“Per sample gradient is not initialized. Not updated in backward pass?”
Hi I get the above error message at optimizer.step() when training with opacus. I have already read other forum entries with the same or similar error messages. Usually the problem seemed to be that the models parameters were reinitialized (e.g. with ModuleValidator.fix(net)) after the creation of the optimizer, leading to a mismatch of net and optimizers parameters that causes the problem.
To my understanding, I do not have such a missmatch in my code and I am already trying for days to figure out the problem.

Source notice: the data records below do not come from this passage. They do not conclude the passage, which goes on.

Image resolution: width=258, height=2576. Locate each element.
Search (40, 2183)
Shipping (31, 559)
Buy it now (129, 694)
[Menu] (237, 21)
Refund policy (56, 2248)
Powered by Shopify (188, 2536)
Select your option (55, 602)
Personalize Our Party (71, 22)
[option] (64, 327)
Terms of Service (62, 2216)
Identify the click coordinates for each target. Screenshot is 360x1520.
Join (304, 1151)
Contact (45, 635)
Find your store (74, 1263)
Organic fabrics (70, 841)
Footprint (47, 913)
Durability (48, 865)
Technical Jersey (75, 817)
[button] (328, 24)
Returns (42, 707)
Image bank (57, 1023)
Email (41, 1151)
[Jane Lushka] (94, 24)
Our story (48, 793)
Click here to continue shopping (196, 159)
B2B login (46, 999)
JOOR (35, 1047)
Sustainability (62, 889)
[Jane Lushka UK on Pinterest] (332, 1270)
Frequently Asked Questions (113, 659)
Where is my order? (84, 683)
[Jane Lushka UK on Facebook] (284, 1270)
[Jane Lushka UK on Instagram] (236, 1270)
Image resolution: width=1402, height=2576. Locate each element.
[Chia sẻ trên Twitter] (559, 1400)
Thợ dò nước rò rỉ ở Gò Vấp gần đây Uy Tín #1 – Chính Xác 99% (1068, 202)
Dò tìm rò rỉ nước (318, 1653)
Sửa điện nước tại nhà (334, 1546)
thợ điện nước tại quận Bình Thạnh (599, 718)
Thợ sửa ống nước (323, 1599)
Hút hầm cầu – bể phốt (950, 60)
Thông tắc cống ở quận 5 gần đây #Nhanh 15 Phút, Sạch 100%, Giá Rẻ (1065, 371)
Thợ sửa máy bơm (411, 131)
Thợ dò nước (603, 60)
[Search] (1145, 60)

Would really appreciate if someone has an idea about what causes this problem thanks
Here is the code of my train function:
def train(net, trainloader, epochs: int, verbose=True):
net = ModuleValidator.fix(net)
criterion = torch.nn.CrossEntropyLoss()
optimizer = torch.optim.Adam(net.parameters(), lr = 0.001)
privacy_engine = opacus.PrivacyEngine()
net, optimizer, trainloader = privacy_engine.make_private(
module=net,
optimizer=optimizer,
data_loader=trainloader,
noise_multiplier=1.1,
max_grad_norm=1.1,
)
for epoch in range(epochs):
correct, total, epoch_loss = 0, 0, 0.0
with BatchMemoryManager(
data_loader=trainloader,
max_physical_batch_size=8,
optimizer=optimizer
) as memory_safe_data_loader:
for images, labels in memory_safe_data_loader:
images, labels = images.to(device), labels.to(device)
optimizer.zero_grad()
net.train()
outputs = net(images)
loss = criterion(net(images), labels)
loss.backward()
optimizer.step()
epoch_loss += loss
total += labels.size(0)
correct += (torch.max(outputs.data, 1)[1] == labels).sum().item()
epoch_loss /= len(memory_safe_data_loader.dataset)
epoch_acc = correct / total
if verbose:
print(f"epoch {epoch+1}: train loss {epoch_loss}, accuracy {epoch_acc}")